#### WRITTEN TASKS
[a] In the Nelson and Hardy dialogue, what reason does Hardy give for the rum ration being abolished?
[b] Pick up the Nelson and Hardy dialogue after its last line and keep it going.

#### TEXT
════════════════

Post  Guest Wed May 30, 2012 11:06 am

Nelson: "Order the signal, Hardy."




Hardy: "Aye, aye sir."




Nelson: "Hold on, this isn't
what I dictated to Flags. What's the meaning of this?"





Hardy: "Sorry sir?"




Nelson (reading aloud): “England
expects every person to do his or her duty, regardless of race, gender, sexual
orientation, religious persuasion or disability.





'What gobbledygook is this for
God's sake?"





Hardy: "Admiralty policy,
I'm afraid, sir. We're an equal opportunities employer now. We had the devil's
own job getting ‘England’ past the censors, lest it be considered racist."





Nelson: "Gadzooks, Hardy.
Hand me my pipe and tobacco."





Hardy: "Sorry sir. All naval
vessels have now been designated smoke-free working environments."





Nelson: "In that case, break
open the rum ration. Let us splice the main brace to steel the men before
battle."





Hardy: "The rum ration has
been abolished, Admiral. It’s part of the Government's policy on binge
drinking."





Nelson: "Good heavens,
Hardy. I suppose we'd better get on with it, full speed ahead."





Hardy: "I think you'll find
that there's a 4 knot speed limit in this stretch of water. It’s an environment
protection initiative."

════════════════

#### MATERIAL PROVIDED
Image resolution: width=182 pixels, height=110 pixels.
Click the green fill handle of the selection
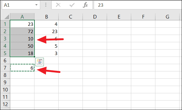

════════════════

#### PER-TASK OUTPUTS
[a] It's part of the Government's policy on binge drinking.

[b]
Nelson: "Damn it man! We are
on the eve of the greatest sea battle in history. We must advance with all
dispatch. Report from the crow's nest, please."





Hardy: "That won't be
possible, sir."





Nelson: "What?"




Hardy: "Health and Safety
have closed the crow's nest, Sir. No harness; and they said
that rope ladders don't meet regulations.





They won't let anyone up there
until proper scaffolding can be erected."





Nelson: "Then get me the
ship's carpenter without delay, Hardy."





Hardy: "He's busy knocking
up a wheelchair access to the foredeck Admiral."





Nelson: "Wheelchair access?
I've never heard anything so absurd."





Hardy: "Anti-discrimination
requirements, sir.





We have to provide a barrier-free
environment for the differently abled....."





Nelson: "Differently abled?
I've only one arm and one eye and I refuse even to hear mention of the word.





I didn't rise to the rank of
Admiral by playing the disability card."





Hardy: "Actually, sir, you
did. The Royal Navy is under-represented in the areas of visual impairment and
limb deficiency."





Nelson: "Whatever next? Give
me full sail. The salt spray beckons."





Hardy: "A couple of problems
there too, sir. Health and safety won't let the crew up the rigging without
hard hats.





And they don't want anyone
breathing in too much salt; haven't you seen the adverts?"





Nelson: "I've never heard
such infamy. Break out the cannon and tell the men to stand by to engage the
enemy."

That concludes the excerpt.